ニホンアワサンゴの群落と浮泥の堆積した海底
● 活動の内容
- 当組織は、ニホンアワサンゴ群生地および周辺海域において、ニホンアワサンゴと藻場の調和を維持することを目的に活動を実施している。
- ニホンアワサンゴは夏の終わりから秋にかけて、大型海藻は春や秋に繁殖が行われることから、この時期に海底を清掃し、幼生や遊走子などが着生できる海底環境を整えている。

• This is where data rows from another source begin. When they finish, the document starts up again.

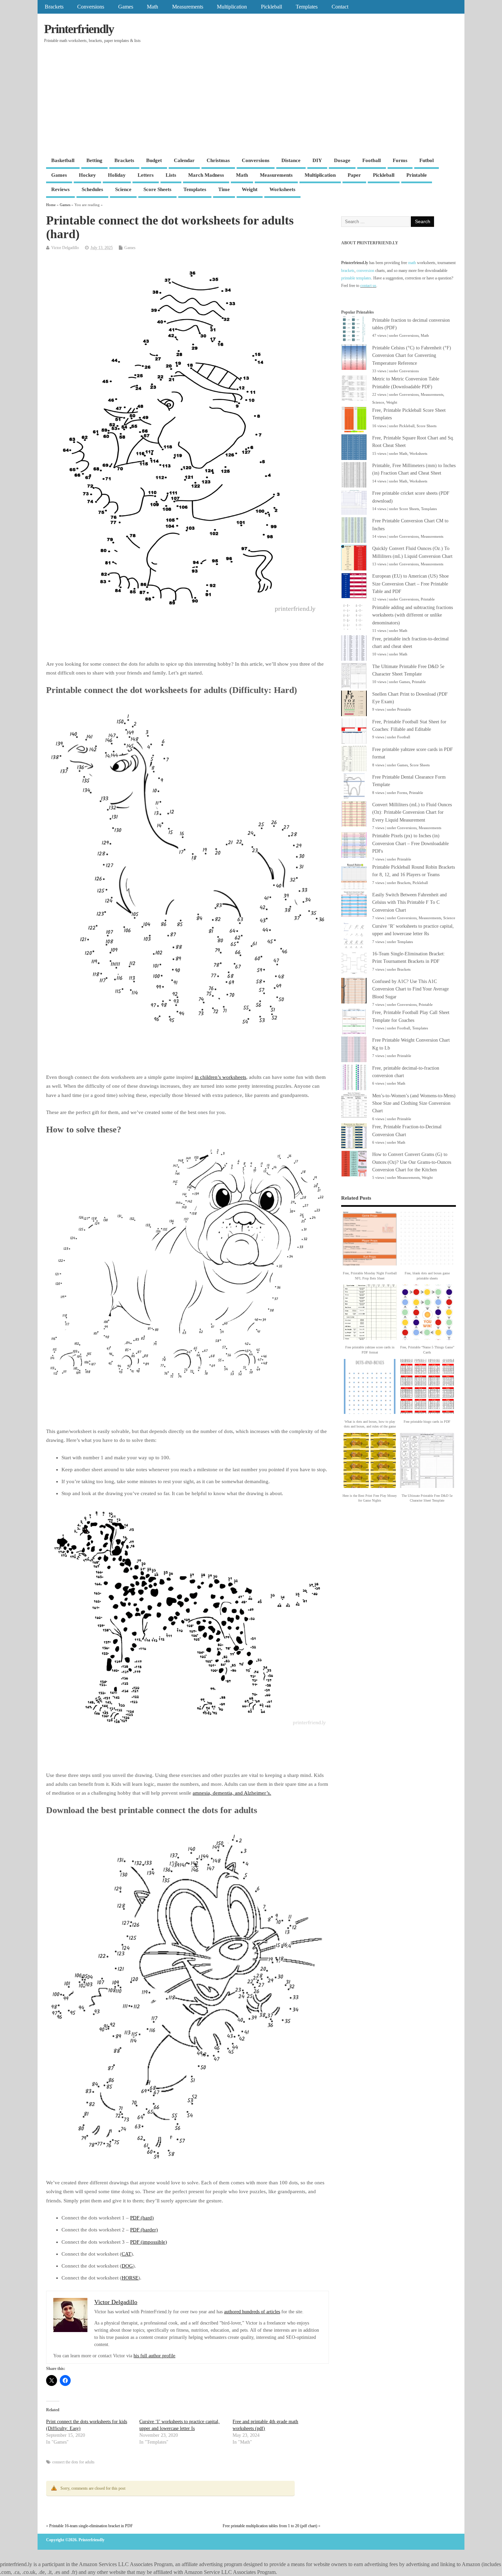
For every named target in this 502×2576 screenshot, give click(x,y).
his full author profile (154, 2355)
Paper (354, 175)
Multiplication (232, 7)
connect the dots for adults (73, 2462)
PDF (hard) (142, 2217)
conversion (365, 270)
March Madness (206, 175)
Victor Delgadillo (65, 247)
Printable (416, 175)
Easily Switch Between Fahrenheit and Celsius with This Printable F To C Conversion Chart (409, 902)
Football (371, 160)
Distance (291, 160)
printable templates (356, 278)
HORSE (130, 2278)
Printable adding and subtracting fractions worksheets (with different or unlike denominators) (412, 615)
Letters (146, 175)
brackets (347, 270)
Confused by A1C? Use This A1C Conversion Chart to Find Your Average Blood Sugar (410, 989)
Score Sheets (157, 189)
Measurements (187, 7)
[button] (370, 1247)
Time (224, 189)
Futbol (426, 160)
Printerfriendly (79, 29)
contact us (368, 285)
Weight (249, 189)
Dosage (342, 160)
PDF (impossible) (148, 2242)
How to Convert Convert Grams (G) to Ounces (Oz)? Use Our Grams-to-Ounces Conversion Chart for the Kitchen (411, 1162)
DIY (317, 160)
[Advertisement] (251, 103)
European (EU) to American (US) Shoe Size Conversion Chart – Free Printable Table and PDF (410, 584)
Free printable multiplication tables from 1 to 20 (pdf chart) (270, 2525)
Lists (171, 175)
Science (123, 189)
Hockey (87, 175)
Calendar (184, 160)
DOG (127, 2266)
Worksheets (282, 189)
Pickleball (271, 7)
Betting (94, 160)
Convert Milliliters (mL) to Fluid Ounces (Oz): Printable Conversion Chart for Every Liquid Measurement (412, 812)
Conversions (90, 7)
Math (152, 7)
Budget (154, 160)
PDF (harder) (144, 2229)
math (412, 262)
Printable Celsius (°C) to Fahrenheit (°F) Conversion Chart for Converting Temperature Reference (411, 355)
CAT (126, 2254)
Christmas (218, 160)
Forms (400, 160)
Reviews (60, 189)
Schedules (92, 189)
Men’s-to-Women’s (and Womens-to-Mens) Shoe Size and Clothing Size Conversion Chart (414, 1103)
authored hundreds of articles (252, 2311)
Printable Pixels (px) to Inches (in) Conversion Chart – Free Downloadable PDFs (410, 843)
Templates (307, 7)
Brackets (54, 7)
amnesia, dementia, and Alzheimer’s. (232, 1793)
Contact (340, 7)
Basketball (62, 160)
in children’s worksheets (220, 1077)
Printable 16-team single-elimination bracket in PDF (91, 2525)
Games (125, 7)
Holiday (117, 175)
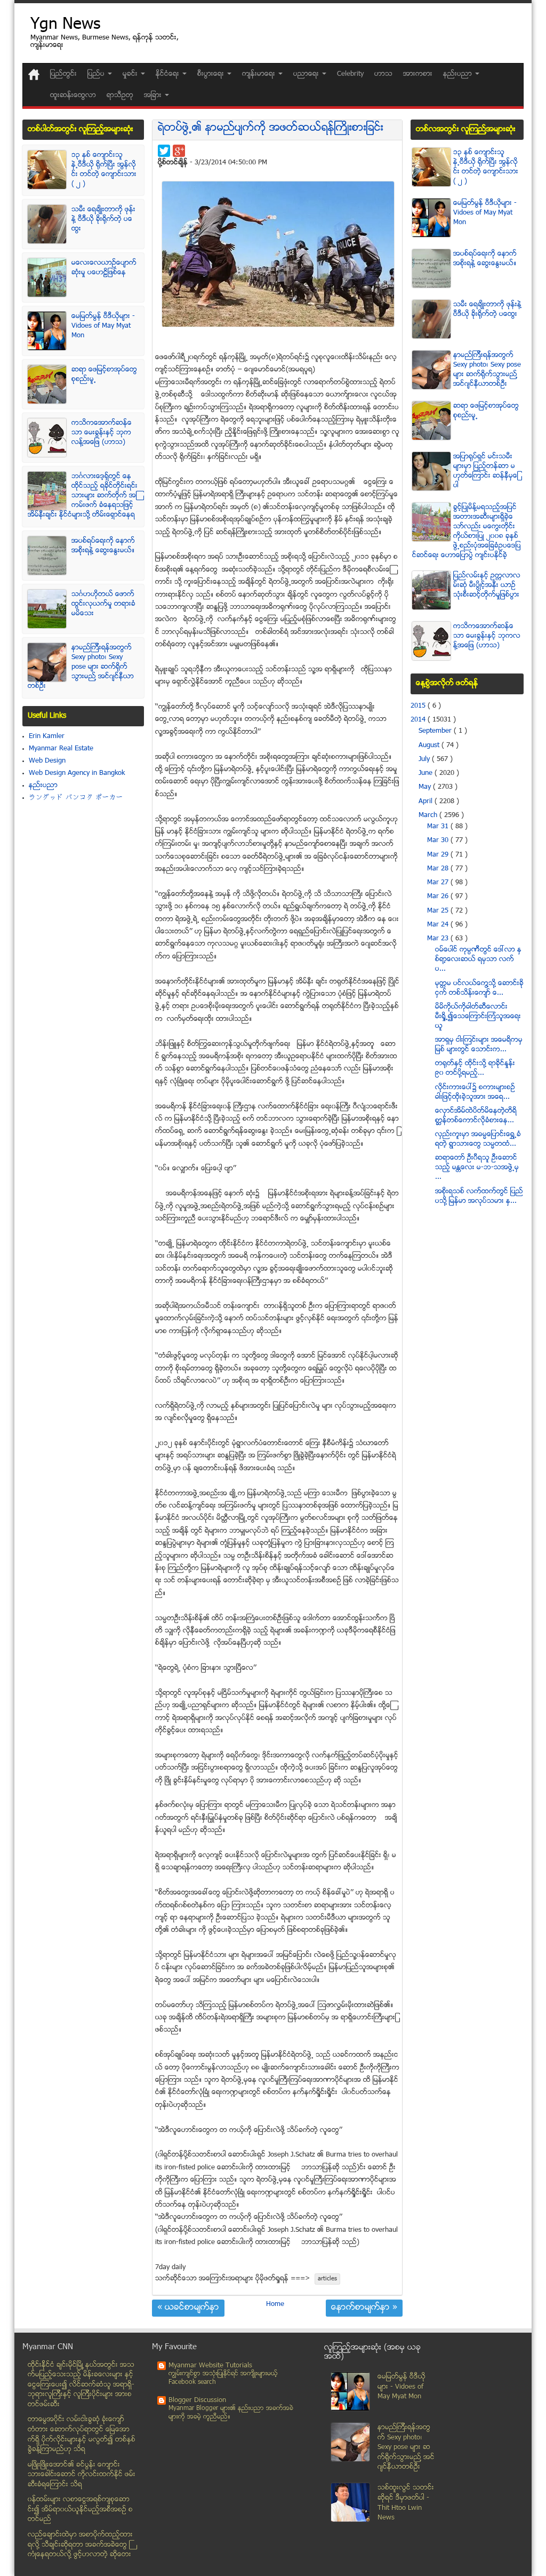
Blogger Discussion (197, 2400)
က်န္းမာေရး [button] (259, 74)
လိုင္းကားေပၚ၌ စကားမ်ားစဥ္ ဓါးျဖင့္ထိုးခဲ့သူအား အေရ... (475, 1092)
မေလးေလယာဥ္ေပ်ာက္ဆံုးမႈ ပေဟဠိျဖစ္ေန (103, 268)
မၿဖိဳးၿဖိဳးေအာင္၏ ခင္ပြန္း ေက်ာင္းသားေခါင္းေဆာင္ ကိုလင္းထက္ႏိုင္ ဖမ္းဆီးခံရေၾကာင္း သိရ (81, 2475)
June (427, 773)
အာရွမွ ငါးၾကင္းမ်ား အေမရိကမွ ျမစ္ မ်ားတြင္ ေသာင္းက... (479, 1045)
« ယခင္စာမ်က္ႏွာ (188, 2308)
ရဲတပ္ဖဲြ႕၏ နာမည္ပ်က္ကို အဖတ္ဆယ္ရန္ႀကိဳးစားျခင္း (270, 128)
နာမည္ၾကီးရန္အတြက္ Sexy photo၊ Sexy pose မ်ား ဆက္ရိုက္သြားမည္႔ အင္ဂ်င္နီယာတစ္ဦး (81, 667)
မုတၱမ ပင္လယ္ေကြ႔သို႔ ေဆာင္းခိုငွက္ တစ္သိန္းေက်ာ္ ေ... (479, 988)
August (430, 745)
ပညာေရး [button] (307, 74)
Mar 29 (439, 855)
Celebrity (350, 74)
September (436, 731)
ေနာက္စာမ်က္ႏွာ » (364, 2308)
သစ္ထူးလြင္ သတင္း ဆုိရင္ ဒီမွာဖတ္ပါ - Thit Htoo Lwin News (406, 2503)
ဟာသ (383, 74)
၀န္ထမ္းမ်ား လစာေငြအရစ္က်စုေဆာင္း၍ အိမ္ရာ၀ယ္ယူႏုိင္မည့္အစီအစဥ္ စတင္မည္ (80, 2509)
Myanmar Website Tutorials (210, 2366)
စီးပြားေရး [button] (211, 74)
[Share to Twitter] (164, 151)
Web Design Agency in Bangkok (77, 773)
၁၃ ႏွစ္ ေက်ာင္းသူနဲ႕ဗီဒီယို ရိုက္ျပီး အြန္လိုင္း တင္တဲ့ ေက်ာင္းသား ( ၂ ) (103, 169)
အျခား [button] (154, 95)
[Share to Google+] (179, 151)
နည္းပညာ (43, 785)
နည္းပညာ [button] (458, 74)
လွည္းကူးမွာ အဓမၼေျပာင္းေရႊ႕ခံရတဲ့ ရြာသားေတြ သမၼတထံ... (478, 1139)
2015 (419, 706)
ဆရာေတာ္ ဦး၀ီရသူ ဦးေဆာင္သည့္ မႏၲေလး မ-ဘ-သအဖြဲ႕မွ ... (477, 1167)
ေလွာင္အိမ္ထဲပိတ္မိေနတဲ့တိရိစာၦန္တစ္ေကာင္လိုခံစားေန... (476, 1115)
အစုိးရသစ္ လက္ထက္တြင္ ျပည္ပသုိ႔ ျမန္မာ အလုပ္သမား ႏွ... (479, 1196)
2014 (419, 720)
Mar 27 (439, 882)
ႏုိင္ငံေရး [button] (168, 74)
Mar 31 (439, 826)
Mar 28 (439, 869)
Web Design (47, 761)
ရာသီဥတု (120, 95)
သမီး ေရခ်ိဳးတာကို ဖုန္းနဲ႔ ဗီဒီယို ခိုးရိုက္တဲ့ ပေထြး (103, 219)
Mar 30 (439, 840)
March (429, 815)
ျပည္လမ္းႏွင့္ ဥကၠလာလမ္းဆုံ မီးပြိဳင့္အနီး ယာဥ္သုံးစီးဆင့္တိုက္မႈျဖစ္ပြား (486, 585)
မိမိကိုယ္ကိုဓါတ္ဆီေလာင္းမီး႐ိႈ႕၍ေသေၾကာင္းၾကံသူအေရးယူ (478, 1016)
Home (275, 2304)
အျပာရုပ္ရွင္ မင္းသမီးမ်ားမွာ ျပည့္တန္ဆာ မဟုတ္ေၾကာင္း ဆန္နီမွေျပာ (485, 471)
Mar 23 (439, 939)
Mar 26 (439, 896)
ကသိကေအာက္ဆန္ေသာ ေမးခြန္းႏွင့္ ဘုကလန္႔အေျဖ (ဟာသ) (101, 432)
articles (327, 2279)
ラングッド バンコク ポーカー (76, 798)
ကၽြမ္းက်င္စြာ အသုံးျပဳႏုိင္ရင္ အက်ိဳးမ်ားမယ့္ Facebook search (223, 2378)
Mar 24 (439, 925)
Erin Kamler (47, 736)
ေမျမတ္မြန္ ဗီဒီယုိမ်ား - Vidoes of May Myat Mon (103, 326)
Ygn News (65, 25)
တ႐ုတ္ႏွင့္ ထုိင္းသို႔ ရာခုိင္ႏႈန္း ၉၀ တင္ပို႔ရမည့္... (475, 1068)
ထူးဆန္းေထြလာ (73, 95)
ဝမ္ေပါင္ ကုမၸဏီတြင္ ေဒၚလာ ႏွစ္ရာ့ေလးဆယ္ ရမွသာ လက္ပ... (478, 959)
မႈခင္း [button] (131, 74)
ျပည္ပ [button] (97, 74)
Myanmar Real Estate (61, 749)
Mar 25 (439, 911)
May (426, 787)
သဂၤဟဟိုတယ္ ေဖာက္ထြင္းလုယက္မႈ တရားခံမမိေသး (103, 604)
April (427, 801)
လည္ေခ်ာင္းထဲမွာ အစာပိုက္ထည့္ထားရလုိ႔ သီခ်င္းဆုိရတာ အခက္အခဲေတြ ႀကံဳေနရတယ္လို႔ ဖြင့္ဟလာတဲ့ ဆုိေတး (80, 2544)
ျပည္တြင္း (63, 74)
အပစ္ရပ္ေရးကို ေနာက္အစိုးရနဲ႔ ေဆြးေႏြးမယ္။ (103, 546)
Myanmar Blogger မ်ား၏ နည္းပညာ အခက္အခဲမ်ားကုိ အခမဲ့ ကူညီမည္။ (230, 2413)
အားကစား (417, 74)
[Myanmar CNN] (34, 74)
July (425, 759)
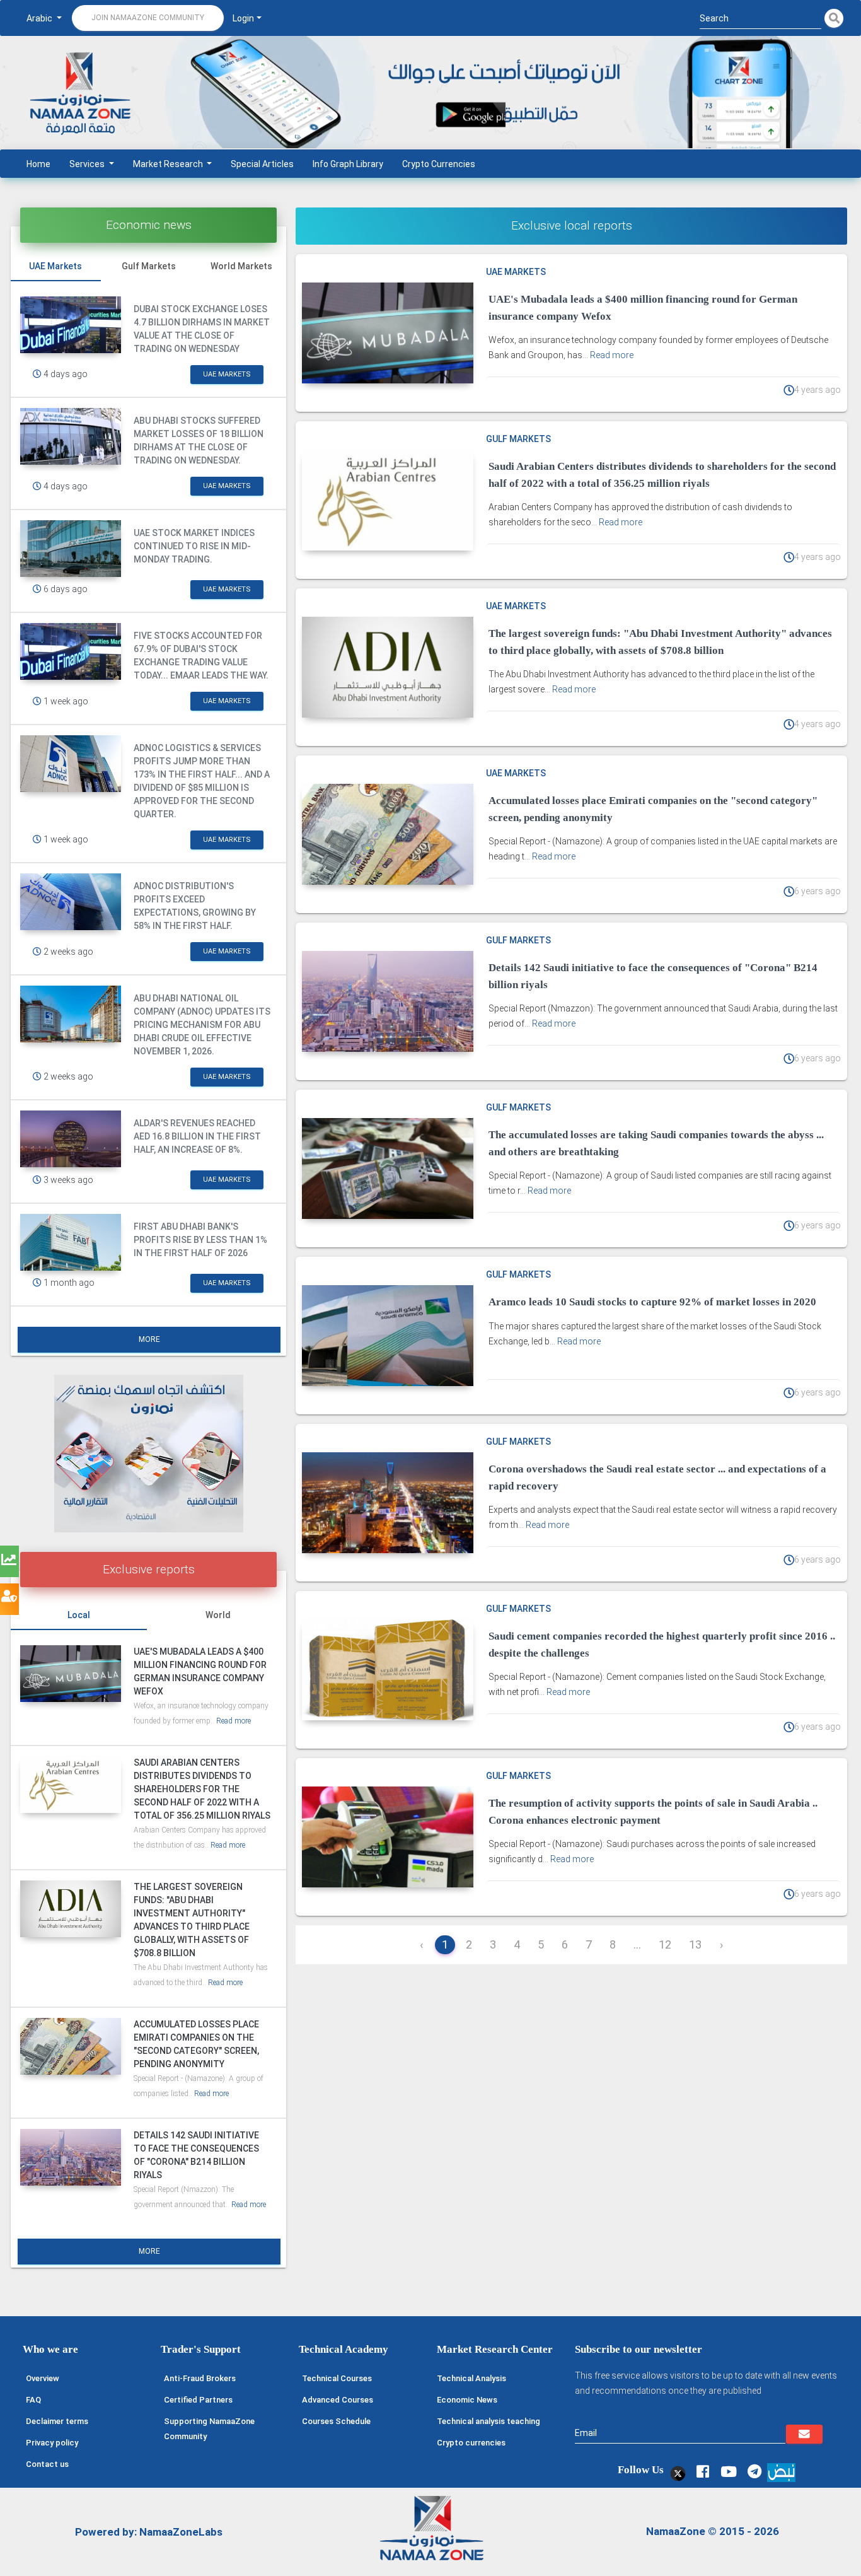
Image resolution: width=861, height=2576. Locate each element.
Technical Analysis (471, 2378)
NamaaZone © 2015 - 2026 (712, 2531)
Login (243, 18)
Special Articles (262, 164)
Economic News (467, 2399)
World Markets (241, 266)
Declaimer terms (57, 2421)
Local (78, 1615)
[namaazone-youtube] (728, 2472)
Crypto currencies (471, 2442)
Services (88, 164)
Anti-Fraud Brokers (200, 2378)
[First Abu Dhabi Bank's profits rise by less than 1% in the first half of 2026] (70, 1242)
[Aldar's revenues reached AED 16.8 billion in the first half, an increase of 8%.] (70, 1138)
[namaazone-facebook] (702, 2472)
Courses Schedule (336, 2421)
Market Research (169, 164)
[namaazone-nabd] (781, 2471)
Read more (233, 1720)
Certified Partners (198, 2399)
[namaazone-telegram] (754, 2472)
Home (38, 164)
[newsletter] (804, 2434)
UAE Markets (55, 266)
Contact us (47, 2464)
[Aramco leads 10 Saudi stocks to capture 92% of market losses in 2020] (387, 1335)
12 (665, 1944)
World (218, 1615)
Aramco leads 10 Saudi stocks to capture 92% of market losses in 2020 (652, 1302)
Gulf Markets (149, 266)
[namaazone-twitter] (677, 2472)
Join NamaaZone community (147, 17)
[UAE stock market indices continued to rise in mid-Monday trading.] (70, 548)
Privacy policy (52, 2442)
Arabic (40, 18)
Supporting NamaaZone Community (209, 2428)
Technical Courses (337, 2378)
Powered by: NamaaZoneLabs (148, 2532)
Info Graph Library (348, 164)
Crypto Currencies (438, 164)
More (149, 1339)
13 (695, 1944)
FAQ (33, 2399)
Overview (42, 2378)
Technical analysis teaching (488, 2421)
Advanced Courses (337, 2399)
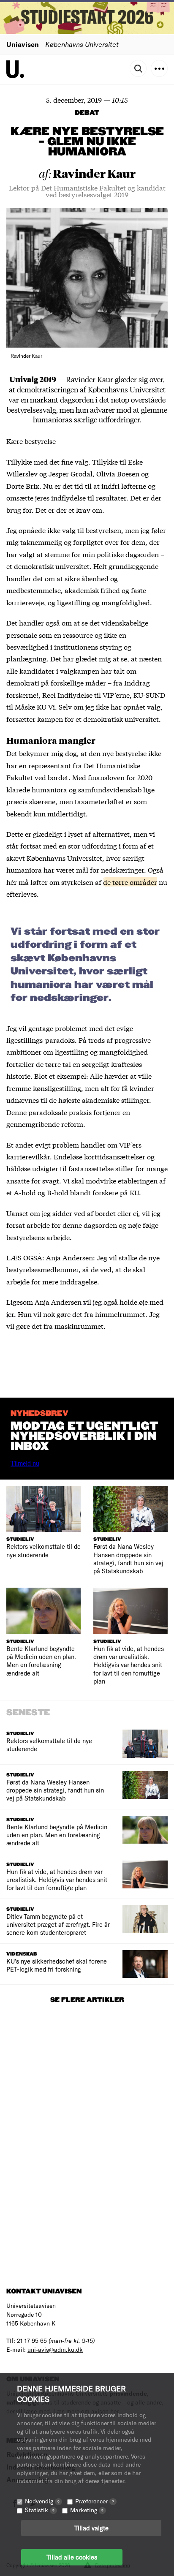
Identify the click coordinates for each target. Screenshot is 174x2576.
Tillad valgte (91, 2528)
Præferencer (94, 2501)
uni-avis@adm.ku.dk (55, 2349)
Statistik (39, 2509)
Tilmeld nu (25, 1463)
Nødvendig (42, 2501)
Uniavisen (22, 44)
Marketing (86, 2509)
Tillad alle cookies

- 海底の清掃として、潜水による海底ゴミの回収や浮泥の除去を主な活動としている。
海底ゴミの回収と回収した漁具などのゴミ
浮泥の除去とモニタリング
● 活動の効果
- 活動を行ったことによりニホンアワサンゴの被度は徐々に増加しており、平成29年度に15%だった被度は、令和元年度には20%に増加した。
- また、活動開始当初にはトラック一杯のゴミが回収されていたが、活動を行ったことにより近年はほとんどゴミが見られなくなった。
- モニタリングはニホンアワサンゴの分布域に限らず活動海域全域で行っており、ニホンアワサンゴ群集と藻場の動態を知るとともに、得られた結果は瀬戸内海に分布するニホンアワサンゴの貴重な資料となっている。